Are you ready to have some fun, big boy?
Mmm.
I'm feeling sexy!
Take off mask, baby, let me see you.
Nah.
Do you promise this'll be
properly filthy, yeah?
Oh, yes, like bomb explode from in penis.
Sexy like... mmm...
finger up bumhole.
Christ, you make me so erect.
Oh, yes, you also make me erect.
Now, put in card details.
Oh, I'm so horny.
Don't forget security number and bank.
Mm! Come on, hurry up.
All right, Jay's mum! Where's Jay?
Oh, hello, Neil.
He's at home, updating his CV.
Ooh, excuse me.
Hello?
Ohh...
It's a bit over, is that OK?
Not really.
- Excuse me! My prawns?
- Sorry, mate, I finish at six.
Cheers for that.
- You don't have to thank me every time.
- Oh, right. Cool.
You're so fit.
Simon, we need to talk.
Oh, not talking!
- Look, it's been great so far...
- It's been amazing.
Literally the best year of my life.
My spots clearing up,
not moving to Wales,
and now you.
And I'm definitely getting better
at kissing, aren't I?
What?
We're both going away to uni soon,
and it'll be too hard to keep it going
long-distance.
- It won't be fair on either of us.
- I don't mind.
You will mind, though. You will.
I bloody won't!
Plus, I'm going on holiday soon,
so there's that.
Why? What are you planning to do
on holiday?
Maybe you should just go home.
I just need some space to think
at the moment.
OK, fine. So, I'll see you later, yeah?
Or whenever?
Mum, I'm back! When's tea?
- In a minute.
- It had better be delicious!
Ohhh...
- Ooh!
- Oh, oh!
Tell me you love me.
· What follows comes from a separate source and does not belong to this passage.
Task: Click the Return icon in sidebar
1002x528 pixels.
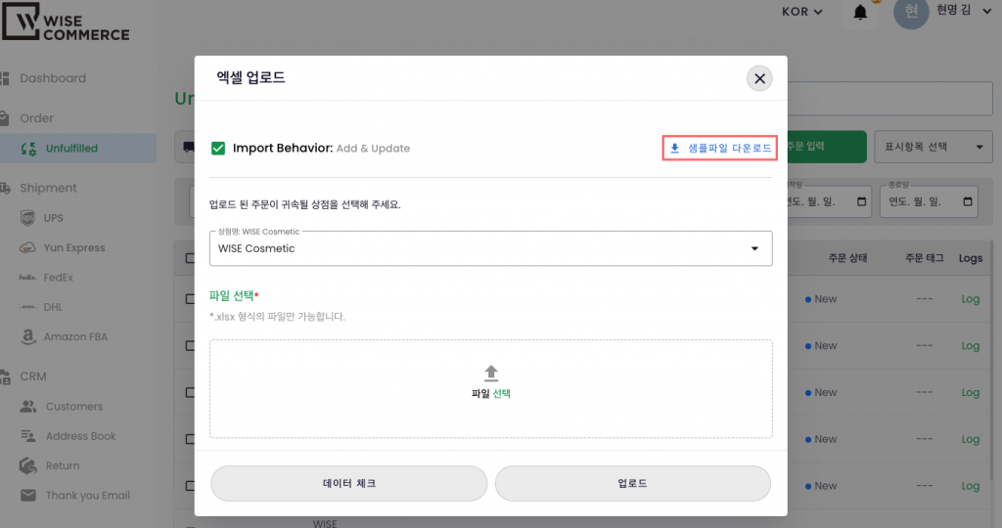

Tell me you love me.
Oh, yes, I like you. Oh, I like you.
Get out! I'm just looking at holidays!
It's just holidays!
Jay, can you come downstairs, please?
Your grandfather's died.
Ooh, you've got a lady there,
you bad boy!
Has she got nice titties? Suck on
the lady's titties. Suck them, go on!
It was our last ever day of school,
something my new stepmum had
experienced only four years ago herself.
So the head of Sixth was going to say
a few inspirational words.
And if ever there was a man for the job,
it wasn't lunatic giant Mr Gilbert.
I will forget each and every one of you
almost immediately.
So, if you do find yourself
at a loose end next year,
and think it might be nice to pop in
and see how we're getting on,
don't. This isn't the Dead Poets Society
and I'm not that bloke on BBC Two
who keeps getting kids to sing in choirs.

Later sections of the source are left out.